WHAT IS EXPECTED: Below is a set of records. Repeat all of them exactly.

--- MATERIAL SHOWN Enclosed Below ---

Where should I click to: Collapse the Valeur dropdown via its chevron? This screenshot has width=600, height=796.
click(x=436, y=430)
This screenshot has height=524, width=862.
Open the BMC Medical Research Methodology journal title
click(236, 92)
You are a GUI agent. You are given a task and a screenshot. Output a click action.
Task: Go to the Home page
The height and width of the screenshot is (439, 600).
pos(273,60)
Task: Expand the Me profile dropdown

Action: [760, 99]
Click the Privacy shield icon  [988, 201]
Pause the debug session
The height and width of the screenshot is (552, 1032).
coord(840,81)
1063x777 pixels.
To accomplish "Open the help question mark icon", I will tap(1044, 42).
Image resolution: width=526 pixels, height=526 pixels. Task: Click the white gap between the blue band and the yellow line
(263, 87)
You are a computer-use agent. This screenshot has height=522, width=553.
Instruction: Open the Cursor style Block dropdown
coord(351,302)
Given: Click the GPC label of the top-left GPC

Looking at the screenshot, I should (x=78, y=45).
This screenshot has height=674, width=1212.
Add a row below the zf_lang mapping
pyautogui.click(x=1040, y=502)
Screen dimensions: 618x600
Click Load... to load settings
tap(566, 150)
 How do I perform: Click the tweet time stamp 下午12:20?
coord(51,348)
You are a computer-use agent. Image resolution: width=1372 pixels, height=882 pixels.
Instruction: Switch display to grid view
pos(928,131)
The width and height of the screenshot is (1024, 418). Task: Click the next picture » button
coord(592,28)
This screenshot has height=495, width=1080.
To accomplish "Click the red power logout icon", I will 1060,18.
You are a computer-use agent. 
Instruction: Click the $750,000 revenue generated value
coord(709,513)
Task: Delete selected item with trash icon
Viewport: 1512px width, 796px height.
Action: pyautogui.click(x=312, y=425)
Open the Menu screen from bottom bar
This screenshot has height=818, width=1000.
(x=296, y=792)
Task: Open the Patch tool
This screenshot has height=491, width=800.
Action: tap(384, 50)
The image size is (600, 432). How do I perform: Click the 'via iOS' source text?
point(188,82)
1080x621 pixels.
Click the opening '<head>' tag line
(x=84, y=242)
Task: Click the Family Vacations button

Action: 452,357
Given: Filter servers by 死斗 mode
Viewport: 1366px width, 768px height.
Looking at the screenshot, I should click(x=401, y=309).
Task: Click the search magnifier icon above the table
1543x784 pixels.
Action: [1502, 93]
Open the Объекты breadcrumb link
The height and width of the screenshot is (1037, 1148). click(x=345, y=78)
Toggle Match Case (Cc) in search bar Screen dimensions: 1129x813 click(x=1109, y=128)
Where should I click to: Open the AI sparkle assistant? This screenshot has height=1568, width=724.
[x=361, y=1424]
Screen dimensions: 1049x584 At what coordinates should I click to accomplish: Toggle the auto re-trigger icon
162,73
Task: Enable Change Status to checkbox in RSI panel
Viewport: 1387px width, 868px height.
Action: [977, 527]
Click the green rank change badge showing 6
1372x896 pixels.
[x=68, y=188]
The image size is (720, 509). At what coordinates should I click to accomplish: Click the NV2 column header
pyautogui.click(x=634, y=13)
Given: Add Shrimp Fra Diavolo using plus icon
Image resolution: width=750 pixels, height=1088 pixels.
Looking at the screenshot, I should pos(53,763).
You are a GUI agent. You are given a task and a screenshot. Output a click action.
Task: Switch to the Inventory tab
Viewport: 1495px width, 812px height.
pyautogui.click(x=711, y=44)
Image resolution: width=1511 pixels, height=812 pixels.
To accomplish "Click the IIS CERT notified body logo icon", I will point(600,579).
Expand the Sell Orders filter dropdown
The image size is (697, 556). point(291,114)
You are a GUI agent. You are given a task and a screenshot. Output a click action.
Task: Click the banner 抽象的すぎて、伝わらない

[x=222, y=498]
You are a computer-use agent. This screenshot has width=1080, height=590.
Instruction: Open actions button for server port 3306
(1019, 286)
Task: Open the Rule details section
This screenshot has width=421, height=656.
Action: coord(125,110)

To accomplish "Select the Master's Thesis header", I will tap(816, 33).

--- End of Enclosed MATERIAL SHOWN ---

RESULT:
Where should I click to: Collapse the Valeur dropdown via its chevron? This screenshot has width=600, height=796.
click(x=436, y=430)
This screenshot has height=524, width=862.
Open the BMC Medical Research Methodology journal title
click(236, 92)
You are a GUI agent. You are given a task and a screenshot. Output a click action.
Task: Go to the Home page
The height and width of the screenshot is (439, 600).
pos(273,60)
Task: Expand the Me profile dropdown

Action: [760, 99]
Click the Privacy shield icon  [988, 201]
Pause the debug session
The height and width of the screenshot is (552, 1032).
coord(840,81)
1063x777 pixels.
To accomplish "Open the help question mark icon", I will tap(1044, 42).
Image resolution: width=526 pixels, height=526 pixels. Task: Click the white gap between the blue band and the yellow line
(263, 87)
You are a computer-use agent. This screenshot has height=522, width=553.
Instruction: Open the Cursor style Block dropdown
coord(351,302)
Given: Click the GPC label of the top-left GPC

Looking at the screenshot, I should (x=78, y=45).
This screenshot has height=674, width=1212.
Add a row below the zf_lang mapping
pyautogui.click(x=1040, y=502)
Screen dimensions: 618x600
Click Load... to load settings
tap(566, 150)
 How do I perform: Click the tweet time stamp 下午12:20?
coord(51,348)
You are a computer-use agent. Image resolution: width=1372 pixels, height=882 pixels.
Instruction: Switch display to grid view
pos(928,131)
The width and height of the screenshot is (1024, 418). Task: Click the next picture » button
coord(592,28)
This screenshot has height=495, width=1080.
To accomplish "Click the red power logout icon", I will 1060,18.
You are a computer-use agent. 
Instruction: Click the $750,000 revenue generated value
coord(709,513)
Task: Delete selected item with trash icon
Viewport: 1512px width, 796px height.
Action: pyautogui.click(x=312, y=425)
Open the Menu screen from bottom bar
This screenshot has height=818, width=1000.
(x=296, y=792)
Task: Open the Patch tool
This screenshot has height=491, width=800.
Action: tap(384, 50)
The image size is (600, 432). How do I perform: Click the 'via iOS' source text?
point(188,82)
1080x621 pixels.
Click the opening '<head>' tag line
(x=84, y=242)
Task: Click the Family Vacations button

Action: 452,357
Given: Filter servers by 死斗 mode
Viewport: 1366px width, 768px height.
Looking at the screenshot, I should click(x=401, y=309).
Task: Click the search magnifier icon above the table
1543x784 pixels.
Action: [1502, 93]
Open the Объекты breadcrumb link
The height and width of the screenshot is (1037, 1148). click(x=345, y=78)
Toggle Match Case (Cc) in search bar Screen dimensions: 1129x813 click(x=1109, y=128)
Where should I click to: Open the AI sparkle assistant? This screenshot has height=1568, width=724.
[x=361, y=1424]
Screen dimensions: 1049x584 At what coordinates should I click to accomplish: Toggle the auto re-trigger icon
162,73
Task: Enable Change Status to checkbox in RSI panel
Viewport: 1387px width, 868px height.
Action: [977, 527]
Click the green rank change badge showing 6
1372x896 pixels.
[x=68, y=188]
The image size is (720, 509). At what coordinates should I click to accomplish: Click the NV2 column header
pyautogui.click(x=634, y=13)
Given: Add Shrimp Fra Diavolo using plus icon
Image resolution: width=750 pixels, height=1088 pixels.
Looking at the screenshot, I should pos(53,763).
You are a GUI agent. You are given a task and a screenshot. Output a click action.
Task: Switch to the Inventory tab
Viewport: 1495px width, 812px height.
pyautogui.click(x=711, y=44)
Image resolution: width=1511 pixels, height=812 pixels.
To accomplish "Click the IIS CERT notified body logo icon", I will point(600,579).
Expand the Sell Orders filter dropdown
The image size is (697, 556). point(291,114)
You are a GUI agent. You are given a task and a screenshot. Output a click action.
Task: Click the banner 抽象的すぎて、伝わらない

[x=222, y=498]
You are a computer-use agent. This screenshot has width=1080, height=590.
Instruction: Open actions button for server port 3306
(1019, 286)
Task: Open the Rule details section
This screenshot has width=421, height=656.
Action: coord(125,110)

To accomplish "Select the Master's Thesis header", I will tap(816, 33).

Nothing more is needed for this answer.